In today’s Boston Globe, we have an article looking at some lawsuits filed in New Hampshire against a new voter identification law. Right from the start, in the very lede, we see the journalist’s point of view on display:
The League of Women Voters of New Hampshire and three New Hampshire voters are suing to block a new state law that toughens voter registration requirements, part of a nationwide pushback against restrictions that advocates say are aimed at discouraging students, minorities, and other Democratic-leaning voters from going to the polls. [Emphasis added]
Notice that the description and characterization of the law is entirely from the point of view of those who oppose it from the Democrat side. Of course, proponents of the law wouldn’t say their motives were aimed at discouraging Democrat voters. So why do they support it?
Well, in the second paragraph we have the reporter’s paraphrase of their intent:
Supporters of the law, including New Hampshire’s secretary of state, say it is a necessary step to eliminate the possibility — and the perception — that the state’s voting laws are vulnerable to abuse by people who are in the state temporarily, with no intention of living there long term.
Then there’s a vague, anodyne statement from governor saying nothing about the law itself.
This is followed by more than 14 paragraphs totaling 720 words from critics of the law and others like it in other states with not a single defender of the law quoted or sourced.

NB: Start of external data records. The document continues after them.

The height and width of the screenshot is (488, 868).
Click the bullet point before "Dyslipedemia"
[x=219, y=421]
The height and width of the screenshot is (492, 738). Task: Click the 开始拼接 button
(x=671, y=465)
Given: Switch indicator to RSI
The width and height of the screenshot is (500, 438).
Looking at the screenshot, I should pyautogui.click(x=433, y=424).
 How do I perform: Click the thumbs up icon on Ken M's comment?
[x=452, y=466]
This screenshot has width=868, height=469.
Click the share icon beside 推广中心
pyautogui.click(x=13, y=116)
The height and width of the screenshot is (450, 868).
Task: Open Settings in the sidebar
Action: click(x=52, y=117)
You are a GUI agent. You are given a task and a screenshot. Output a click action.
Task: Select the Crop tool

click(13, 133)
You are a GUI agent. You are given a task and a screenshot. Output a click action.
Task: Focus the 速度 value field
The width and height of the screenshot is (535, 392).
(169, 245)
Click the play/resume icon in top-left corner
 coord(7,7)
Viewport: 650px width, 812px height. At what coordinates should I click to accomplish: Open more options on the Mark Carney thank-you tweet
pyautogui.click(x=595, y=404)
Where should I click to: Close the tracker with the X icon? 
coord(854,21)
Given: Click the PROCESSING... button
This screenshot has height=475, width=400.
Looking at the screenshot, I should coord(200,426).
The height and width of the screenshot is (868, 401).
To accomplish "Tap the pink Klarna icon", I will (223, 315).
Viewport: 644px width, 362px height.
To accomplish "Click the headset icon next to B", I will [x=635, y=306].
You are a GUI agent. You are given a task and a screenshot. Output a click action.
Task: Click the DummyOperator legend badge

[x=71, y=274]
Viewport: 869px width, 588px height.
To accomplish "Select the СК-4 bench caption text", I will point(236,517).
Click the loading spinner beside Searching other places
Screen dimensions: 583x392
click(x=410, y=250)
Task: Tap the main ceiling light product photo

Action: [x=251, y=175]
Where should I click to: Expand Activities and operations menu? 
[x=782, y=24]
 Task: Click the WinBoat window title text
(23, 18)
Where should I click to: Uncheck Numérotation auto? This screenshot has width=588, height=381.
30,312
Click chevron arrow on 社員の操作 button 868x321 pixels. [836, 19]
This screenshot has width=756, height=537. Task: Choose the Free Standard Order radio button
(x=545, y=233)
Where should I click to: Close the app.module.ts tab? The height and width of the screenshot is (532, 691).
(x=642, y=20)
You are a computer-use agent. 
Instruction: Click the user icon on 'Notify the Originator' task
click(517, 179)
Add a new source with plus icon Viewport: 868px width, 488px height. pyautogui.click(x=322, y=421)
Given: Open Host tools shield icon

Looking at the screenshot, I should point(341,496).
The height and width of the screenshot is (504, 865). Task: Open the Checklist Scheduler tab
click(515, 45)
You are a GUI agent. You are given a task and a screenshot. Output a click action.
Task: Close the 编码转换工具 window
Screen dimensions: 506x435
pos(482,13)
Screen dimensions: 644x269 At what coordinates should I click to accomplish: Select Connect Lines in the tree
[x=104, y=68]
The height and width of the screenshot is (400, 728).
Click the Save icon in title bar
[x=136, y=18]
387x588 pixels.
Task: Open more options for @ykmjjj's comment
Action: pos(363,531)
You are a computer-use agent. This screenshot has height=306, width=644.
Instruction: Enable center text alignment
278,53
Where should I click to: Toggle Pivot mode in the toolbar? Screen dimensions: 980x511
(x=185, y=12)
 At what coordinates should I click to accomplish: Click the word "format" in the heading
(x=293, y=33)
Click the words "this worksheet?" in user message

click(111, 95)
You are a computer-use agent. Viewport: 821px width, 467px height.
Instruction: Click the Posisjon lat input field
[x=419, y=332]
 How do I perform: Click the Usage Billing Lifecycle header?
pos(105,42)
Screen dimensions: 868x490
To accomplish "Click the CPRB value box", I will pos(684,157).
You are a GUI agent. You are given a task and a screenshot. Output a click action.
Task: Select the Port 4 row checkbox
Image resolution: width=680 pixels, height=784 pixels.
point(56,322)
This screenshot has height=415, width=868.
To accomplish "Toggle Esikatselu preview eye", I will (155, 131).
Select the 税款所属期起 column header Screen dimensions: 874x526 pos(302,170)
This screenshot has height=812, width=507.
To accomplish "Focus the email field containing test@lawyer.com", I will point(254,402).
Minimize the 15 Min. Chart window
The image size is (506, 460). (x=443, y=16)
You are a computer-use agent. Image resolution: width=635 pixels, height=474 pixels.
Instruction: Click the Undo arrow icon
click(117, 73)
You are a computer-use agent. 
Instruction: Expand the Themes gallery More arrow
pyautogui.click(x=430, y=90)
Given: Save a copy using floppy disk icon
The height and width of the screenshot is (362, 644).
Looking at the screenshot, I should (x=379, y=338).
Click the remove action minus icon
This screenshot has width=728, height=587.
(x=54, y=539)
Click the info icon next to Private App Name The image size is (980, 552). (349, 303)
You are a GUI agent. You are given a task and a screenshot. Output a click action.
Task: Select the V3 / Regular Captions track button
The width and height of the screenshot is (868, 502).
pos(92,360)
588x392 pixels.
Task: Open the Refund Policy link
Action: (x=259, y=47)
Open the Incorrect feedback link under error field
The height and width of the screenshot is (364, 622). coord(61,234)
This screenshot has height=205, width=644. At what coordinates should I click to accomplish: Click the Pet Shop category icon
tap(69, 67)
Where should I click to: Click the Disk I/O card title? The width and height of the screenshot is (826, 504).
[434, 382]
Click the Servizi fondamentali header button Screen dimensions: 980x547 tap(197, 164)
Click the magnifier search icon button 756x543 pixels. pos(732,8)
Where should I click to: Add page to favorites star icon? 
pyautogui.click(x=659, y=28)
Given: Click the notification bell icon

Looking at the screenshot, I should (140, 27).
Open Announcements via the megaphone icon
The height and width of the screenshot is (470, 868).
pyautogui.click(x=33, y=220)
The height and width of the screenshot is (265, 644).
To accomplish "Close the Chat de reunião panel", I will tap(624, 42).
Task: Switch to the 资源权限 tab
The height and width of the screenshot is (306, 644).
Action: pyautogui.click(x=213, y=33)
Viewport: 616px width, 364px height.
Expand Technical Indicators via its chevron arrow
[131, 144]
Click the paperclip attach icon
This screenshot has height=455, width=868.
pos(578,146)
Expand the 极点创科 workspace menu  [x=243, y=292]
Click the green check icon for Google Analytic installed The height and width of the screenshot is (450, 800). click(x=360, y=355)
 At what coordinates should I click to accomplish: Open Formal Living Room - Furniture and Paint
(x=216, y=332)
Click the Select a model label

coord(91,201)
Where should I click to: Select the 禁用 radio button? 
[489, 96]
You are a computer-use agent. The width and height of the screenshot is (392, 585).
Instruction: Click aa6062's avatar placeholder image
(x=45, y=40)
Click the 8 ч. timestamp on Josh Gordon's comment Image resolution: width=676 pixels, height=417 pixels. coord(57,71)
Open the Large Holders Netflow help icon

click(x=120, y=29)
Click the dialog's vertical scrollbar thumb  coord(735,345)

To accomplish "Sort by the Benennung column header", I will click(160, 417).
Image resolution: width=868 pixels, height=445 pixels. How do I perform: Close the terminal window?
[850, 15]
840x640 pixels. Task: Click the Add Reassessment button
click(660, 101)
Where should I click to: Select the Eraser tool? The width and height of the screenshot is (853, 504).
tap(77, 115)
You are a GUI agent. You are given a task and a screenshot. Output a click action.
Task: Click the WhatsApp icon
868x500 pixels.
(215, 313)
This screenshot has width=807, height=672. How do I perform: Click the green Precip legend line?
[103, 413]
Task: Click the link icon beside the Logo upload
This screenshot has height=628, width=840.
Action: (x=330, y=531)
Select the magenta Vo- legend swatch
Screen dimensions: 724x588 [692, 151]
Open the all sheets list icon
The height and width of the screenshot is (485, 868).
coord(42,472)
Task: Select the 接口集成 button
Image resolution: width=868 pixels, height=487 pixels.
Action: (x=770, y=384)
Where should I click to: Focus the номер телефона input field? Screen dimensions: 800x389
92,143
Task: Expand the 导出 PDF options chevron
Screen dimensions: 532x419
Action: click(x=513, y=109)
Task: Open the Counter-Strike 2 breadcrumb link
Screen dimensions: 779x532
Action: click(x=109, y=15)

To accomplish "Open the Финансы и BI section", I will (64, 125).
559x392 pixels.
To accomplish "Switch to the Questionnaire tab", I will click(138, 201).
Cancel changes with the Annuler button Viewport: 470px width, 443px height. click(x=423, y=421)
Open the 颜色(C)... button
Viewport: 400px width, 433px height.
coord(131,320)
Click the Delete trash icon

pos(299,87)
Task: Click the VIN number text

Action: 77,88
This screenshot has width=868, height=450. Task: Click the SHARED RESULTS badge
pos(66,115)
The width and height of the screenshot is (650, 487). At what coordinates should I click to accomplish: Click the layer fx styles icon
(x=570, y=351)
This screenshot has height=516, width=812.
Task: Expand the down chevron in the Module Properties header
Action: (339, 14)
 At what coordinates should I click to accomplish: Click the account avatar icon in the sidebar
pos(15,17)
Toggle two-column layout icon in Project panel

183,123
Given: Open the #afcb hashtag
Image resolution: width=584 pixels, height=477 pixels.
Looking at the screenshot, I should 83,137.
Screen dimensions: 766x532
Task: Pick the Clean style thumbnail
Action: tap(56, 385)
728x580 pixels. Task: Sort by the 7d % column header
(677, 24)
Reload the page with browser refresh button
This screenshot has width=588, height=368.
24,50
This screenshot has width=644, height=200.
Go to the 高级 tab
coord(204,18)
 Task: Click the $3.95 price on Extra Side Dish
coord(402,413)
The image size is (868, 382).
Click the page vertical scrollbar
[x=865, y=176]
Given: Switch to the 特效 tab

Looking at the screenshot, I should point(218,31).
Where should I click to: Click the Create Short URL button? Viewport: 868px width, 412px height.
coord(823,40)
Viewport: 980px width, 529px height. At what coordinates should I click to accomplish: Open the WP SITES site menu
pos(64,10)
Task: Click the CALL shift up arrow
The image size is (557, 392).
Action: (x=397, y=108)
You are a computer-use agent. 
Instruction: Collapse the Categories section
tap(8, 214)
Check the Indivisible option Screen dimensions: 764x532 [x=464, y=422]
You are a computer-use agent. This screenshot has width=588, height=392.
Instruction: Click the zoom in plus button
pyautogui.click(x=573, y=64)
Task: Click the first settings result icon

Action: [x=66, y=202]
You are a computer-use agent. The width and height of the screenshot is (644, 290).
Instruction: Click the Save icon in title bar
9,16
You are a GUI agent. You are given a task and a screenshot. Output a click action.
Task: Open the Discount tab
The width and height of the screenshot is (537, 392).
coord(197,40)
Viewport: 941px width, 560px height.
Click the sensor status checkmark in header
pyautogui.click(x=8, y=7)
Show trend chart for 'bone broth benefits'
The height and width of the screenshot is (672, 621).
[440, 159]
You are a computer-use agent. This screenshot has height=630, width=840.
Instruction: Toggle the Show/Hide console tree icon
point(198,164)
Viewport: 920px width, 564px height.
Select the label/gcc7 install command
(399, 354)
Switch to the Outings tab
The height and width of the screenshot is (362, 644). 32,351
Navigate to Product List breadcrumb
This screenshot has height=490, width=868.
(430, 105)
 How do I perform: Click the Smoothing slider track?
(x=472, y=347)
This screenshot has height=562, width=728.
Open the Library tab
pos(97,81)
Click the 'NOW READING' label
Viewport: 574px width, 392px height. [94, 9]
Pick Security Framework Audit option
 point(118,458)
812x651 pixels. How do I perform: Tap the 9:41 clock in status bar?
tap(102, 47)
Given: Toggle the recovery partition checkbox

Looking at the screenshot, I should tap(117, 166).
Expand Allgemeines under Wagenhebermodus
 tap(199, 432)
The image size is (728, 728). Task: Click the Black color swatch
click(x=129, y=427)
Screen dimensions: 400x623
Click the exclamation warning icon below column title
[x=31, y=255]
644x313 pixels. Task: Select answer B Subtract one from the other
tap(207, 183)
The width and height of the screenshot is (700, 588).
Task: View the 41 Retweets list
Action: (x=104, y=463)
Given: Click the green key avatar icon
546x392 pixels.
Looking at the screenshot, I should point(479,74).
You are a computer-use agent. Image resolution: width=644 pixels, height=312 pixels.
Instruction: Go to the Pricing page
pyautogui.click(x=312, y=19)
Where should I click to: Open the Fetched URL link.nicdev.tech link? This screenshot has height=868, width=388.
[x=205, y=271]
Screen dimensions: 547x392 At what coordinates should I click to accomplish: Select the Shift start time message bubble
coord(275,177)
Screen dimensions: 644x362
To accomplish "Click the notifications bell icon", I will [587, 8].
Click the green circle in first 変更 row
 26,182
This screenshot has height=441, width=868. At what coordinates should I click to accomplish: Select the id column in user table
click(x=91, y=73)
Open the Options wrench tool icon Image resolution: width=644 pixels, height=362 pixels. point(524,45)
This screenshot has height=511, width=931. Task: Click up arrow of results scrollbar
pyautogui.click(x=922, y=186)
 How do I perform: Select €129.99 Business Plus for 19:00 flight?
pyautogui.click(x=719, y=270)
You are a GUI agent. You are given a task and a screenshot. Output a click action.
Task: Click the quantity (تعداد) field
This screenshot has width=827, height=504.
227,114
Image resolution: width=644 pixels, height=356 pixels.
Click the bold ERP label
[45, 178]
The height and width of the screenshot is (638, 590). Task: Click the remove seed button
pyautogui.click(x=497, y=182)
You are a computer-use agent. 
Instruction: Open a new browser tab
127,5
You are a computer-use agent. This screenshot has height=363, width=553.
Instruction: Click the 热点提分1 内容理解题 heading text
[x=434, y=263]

Finally, at the very end of the article, right about where a reporter would throw in the very last thing they did before submitting to their editor, we have four paragraphs containing three direct quotes from elected officials who support the law. And even here, all of the quotes are recycled from articles and interviews from months ago. Did the reporter, Victoria McGrane, bother reaching out to political pundits and activists and other groups of a conservative bent for comment, like she did with the four liberals she quoted extensively above? This section reminds me of the infamous “need quote from supporter” gaffe in the New York Times in a 2005 story on Pope John Paul II.
In fact, this Boston Globe story illustrates precisely the concept of “false balance” we saw in that Times article. As Terry Mattingly wrote:
”False balance," on the other hand, is when a reporter or news team has a very one-sided, slanted story written and then, to add balance, will call one person on the other side for one paragraph of protest to the revealed truths contained in the news report.
This is why people think there’s a bias in the media toward the liberal point of view. And yet journalists sincerely believe that they are balanced and accurate. So what is the discrepancy’s root? It’s not necessarily that we believe that talking points are being emailed from Democratic Party headquarters to journalists (well, sometimes they are), but that there is a left-leaning mindset in many reporters that comes out in how they report their stories. In this case, she knows her conclusion before it’s written, i.e. Republicans are trying to disenfranchise Democrat voters, and that’s how she pursues the story.
It’s not wrong for a journalist to have a personal political point of view, but too many journalists either don’t work hard enough at overcoming it in their reporting or, worse, they’ve decided that the reason they became journalists was to change the world and fight for what they see as right and so they use their stories to advance their political agenda.
And that, my journalist friends, is why so many people think there is a liberal media bias.